Oh, yes. The Sorting Hat had assigned roommates. To be more specific, it instructed Ari and her team to assign roommates, then had overridden some of Ari's recommendations in order to suit its own desires.
The pairs were:
- Bad Boyz 4 Lyfe: Bucky Katt and Kuronue, room 2.
- SnarkBros: Vislor Turlough and Dean Winchester, room 7.
- Pretty in Pink: Cathy Dollanganger and the Shoggies, room 1.
- Team Beefcake: Beowulf Ecgtheowsson and Captain Jack Harkness, room 3.
- Bat and Bait: The Scout and Adam Milligan, room 4.
- Sparkle and Kimono: George St. Bartleigh and Sanada Yukimura, room 6.
- Team Estrogen: Glorificus and Maddie Magellan, room 5.

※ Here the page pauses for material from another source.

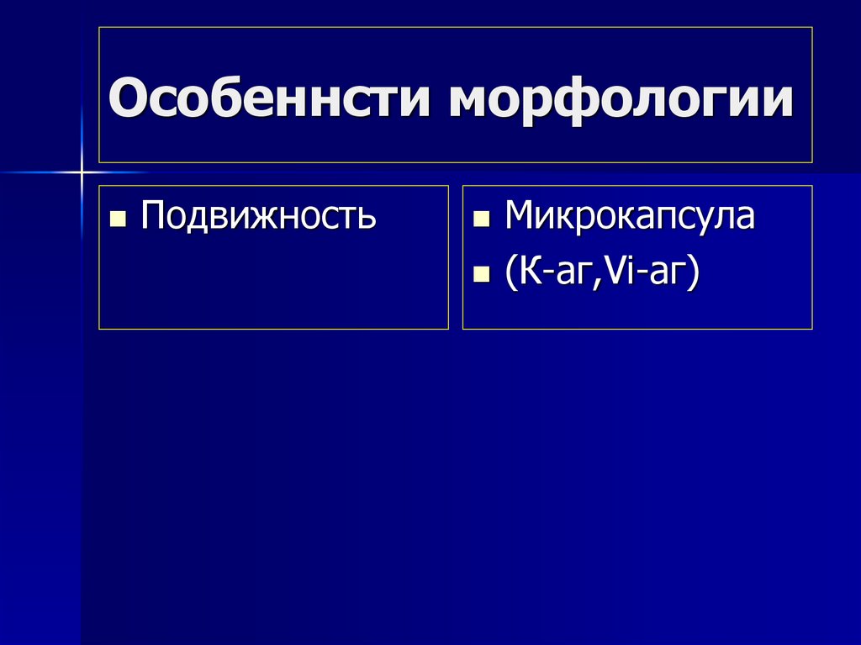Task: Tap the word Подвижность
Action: (x=258, y=216)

Once the entire group of fourteen was assembled, the house-elves herded them into the Hat Shore house's dining room, where each was required to sit in a suspensor chair. A map of Arrakis hanging on the dining-room wall revealed its true purpose: it wasn't a map, it was a television screen! The desert geography dissolved into the familiar interior of Hogwarts' own Great Hall, with Ariane Emory somberly gazing into the camera, microphone in hand.
"Hello, Hogwarts students. Welcome to Hat Shore. This is a Muggle Studies project commissioned and underwritten by the Sorting Hat. I'm sorry if any of you have been distressed or inconvenienced. Look at the bright side: at least you're not getting married off to a stranger and forced to live in a tent village, which I understand was the Hat's last social experiment. I'm Ariane Emory and I'm doing what I can to keep this experiment within ethical guidelines."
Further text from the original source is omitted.